El hecho de que el Estado, representado en el gobierno de Iván Duque, esté dispuesto a invertir miles de millones de pesos en una acción que no solo es inefectiva, sino además dañina, y no en el PNIS –que sí tiene la posibilidad de ser efectivo en el largo plazo– genera una ruptura de la confianza entre la población y el Estado a puntos ya insospechados en estos entornos rurales.
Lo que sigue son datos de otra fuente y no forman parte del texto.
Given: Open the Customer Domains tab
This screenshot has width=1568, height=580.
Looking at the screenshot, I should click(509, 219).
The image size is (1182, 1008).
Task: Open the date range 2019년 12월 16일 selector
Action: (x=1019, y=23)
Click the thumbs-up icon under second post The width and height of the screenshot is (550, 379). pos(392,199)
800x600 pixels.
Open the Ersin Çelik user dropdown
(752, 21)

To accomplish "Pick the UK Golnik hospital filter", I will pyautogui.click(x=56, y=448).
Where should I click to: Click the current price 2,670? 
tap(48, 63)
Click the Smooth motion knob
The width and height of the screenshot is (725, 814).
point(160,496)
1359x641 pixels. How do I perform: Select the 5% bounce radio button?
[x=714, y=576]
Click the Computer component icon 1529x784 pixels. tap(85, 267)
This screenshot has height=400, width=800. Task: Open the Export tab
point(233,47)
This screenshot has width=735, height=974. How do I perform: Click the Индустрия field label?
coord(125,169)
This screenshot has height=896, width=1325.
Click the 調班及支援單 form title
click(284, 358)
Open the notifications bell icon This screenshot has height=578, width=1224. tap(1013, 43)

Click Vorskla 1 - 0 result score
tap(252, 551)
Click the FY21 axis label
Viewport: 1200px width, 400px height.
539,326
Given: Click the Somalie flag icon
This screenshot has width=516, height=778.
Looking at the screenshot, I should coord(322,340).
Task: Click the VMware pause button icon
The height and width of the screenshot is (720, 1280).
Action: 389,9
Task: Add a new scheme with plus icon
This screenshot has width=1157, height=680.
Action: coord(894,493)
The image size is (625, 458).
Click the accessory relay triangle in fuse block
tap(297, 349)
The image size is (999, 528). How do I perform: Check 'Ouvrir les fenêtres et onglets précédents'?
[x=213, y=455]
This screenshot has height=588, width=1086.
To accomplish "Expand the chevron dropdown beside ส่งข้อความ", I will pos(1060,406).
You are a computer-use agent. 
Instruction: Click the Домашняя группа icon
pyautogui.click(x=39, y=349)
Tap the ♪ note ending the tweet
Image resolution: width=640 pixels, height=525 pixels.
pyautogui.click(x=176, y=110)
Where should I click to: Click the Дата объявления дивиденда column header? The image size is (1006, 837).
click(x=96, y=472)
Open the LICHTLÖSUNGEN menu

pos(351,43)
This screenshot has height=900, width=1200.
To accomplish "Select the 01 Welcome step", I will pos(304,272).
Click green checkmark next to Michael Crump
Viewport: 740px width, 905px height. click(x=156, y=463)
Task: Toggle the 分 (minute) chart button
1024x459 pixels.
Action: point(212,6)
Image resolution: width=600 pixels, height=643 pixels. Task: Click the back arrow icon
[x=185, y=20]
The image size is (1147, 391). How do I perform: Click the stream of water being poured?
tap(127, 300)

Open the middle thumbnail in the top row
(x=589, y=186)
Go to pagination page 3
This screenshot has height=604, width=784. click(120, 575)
Finalmente, si como María Isabel Rueda quisiéramos ceñirnos a lo científico, habría que decir que el Centro Internacional de Investigaciones sobre el Cáncer (IARC, por sus siglas en inglés) ha evaluado los efectos cancerígenos de más de 900 agentes, entre ellos, los del glifosato. En su escala, que va de 1 a 4, que un agente haga parte del grupo 1 significa que hay suficiente evidencia para decir que es cancerígeno. En cambio, si está en el grupo 4 significa que la evidencia sugiere que no hay ninguna relación entre él y esa enfermedad. El glifosato hace parte del 2b, eso quiere decir que es posible que cause cáncer. Posible: que puede ser o suceder. La posibilidad no significa falta de peligro. Por el contrario, indica un nivel de presencia de él.
A esa conclusión se llegó porque existe limitada evidencia de la relación entre el químico y la enfermedad en humanos, mientras que en animales es más clara. Y es limitada, precisamente, por las claras implicaciones éticas que conlleva hacer estudios científicos serios de glifosato en humanos.
No sobra reiterar que la Corte Constitucional suspendió el Programa de Erradicación de Cultivos Ilícitos mediante aspersión aérea con el herbicida Glifosato (PECIG) basándose en el principio de precaución, que solo se activa cuando hay una probabilidad de riesgo grave a la salud por una actividad. Al activar este principio se invierte la carga de la prueba: es responsabilidad de quien la realiza demostrar que no hay daño. Las órdenes de la Corte Constitucional son claras, y además justas, pues tienen la vocación de preservar y garantizar los derechos fundamentales de estas poblaciones.